Out with the SubTalk, in with the newBy
On my way to the Jay St.-MetroTech ribbon-cutting yesterday, I hopped on a Manhattan-bound 3 train at Grand Army Plaza and found myself in a car surrounded by unfamiliar placards. Instead of the regular SubTalk signs discussing various goings-on at the MTA, I was face-to-face with this sign. Identical to the example atop this post, it said “Improving, Non-Stop” and was clearly a redesign of the MTA’s house ads.
When I arrived at Jay St., I had a chance to quiz Jay Walder and Paul Fleuranges, the MTA’s Senior Director of Corporate and Internal Communications, on the changes. The new signs have been designed to explain a mix of messages to riders with a focus on highlighting, as Walder said, “things we’ve done this year and improvements we’ve made.”

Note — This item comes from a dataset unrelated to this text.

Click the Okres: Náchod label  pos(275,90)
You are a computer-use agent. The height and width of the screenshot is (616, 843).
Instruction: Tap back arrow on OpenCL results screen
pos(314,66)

Graphically, the signs are meant to be simpler than the old SubTalk signs. The top is calmer, with more white space, while the MTA bullet, minimized on the old version, has been restored to a primary spot at the top. The website address is added subtly below the bullet. For the ribbon across the bottom, the new signs borrow the strip map stylings that are prominent on the cover of the new subway map.

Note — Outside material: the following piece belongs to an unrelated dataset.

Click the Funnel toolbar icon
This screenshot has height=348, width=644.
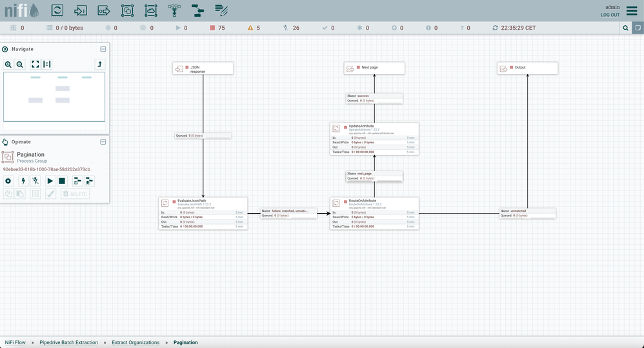click(174, 10)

Fleuranges and I spoke about what will be on the signs. Some of them — such as the one above which you can click to enlarge — feature general messages about the need to improve the system. Another thanks the MTA’s employees for their hard work. Others focus on bus lanes, the changes made to Select Bus Service and the arrival of the countdown clocks throughout the subway system. Fleuranges said that Transit is unveiling nine or ten new signs this weekend with more to come over the next couple of months.

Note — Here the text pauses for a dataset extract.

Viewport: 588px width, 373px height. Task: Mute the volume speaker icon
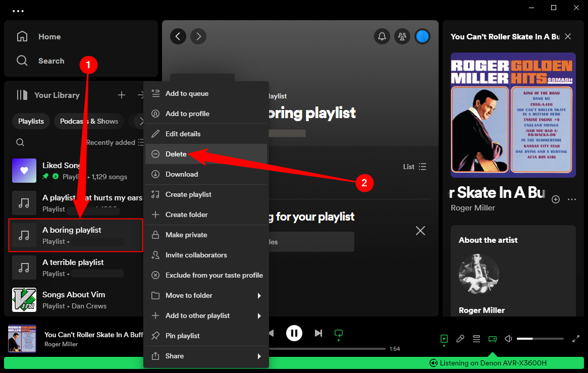(x=508, y=339)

The long-running SubTalk ads debuted in 1993 and were often in the news. For years, the rotating ads included a popular series called Poetry in Motion, but that was canceled and replaced with the Train of Thought ads in mid-2008. According to Fleuranges, SubTalk hasn’t been officially canceled; for now it’s “on haitus.” The Train of Thought ads though are “on the way out.”
In addition to spots in subway cars, the “Improving Non-Stop” ads will pop up at construction sites as well. On the way back to Park Slope from Downtown Brooklyn, I spotted one at Smith-9th Sts. It looks a little something like this:
The idea here is to present riders with the same look and same type of messaging as the in-car ads features. After nearly two decades, it was time for a rebranding.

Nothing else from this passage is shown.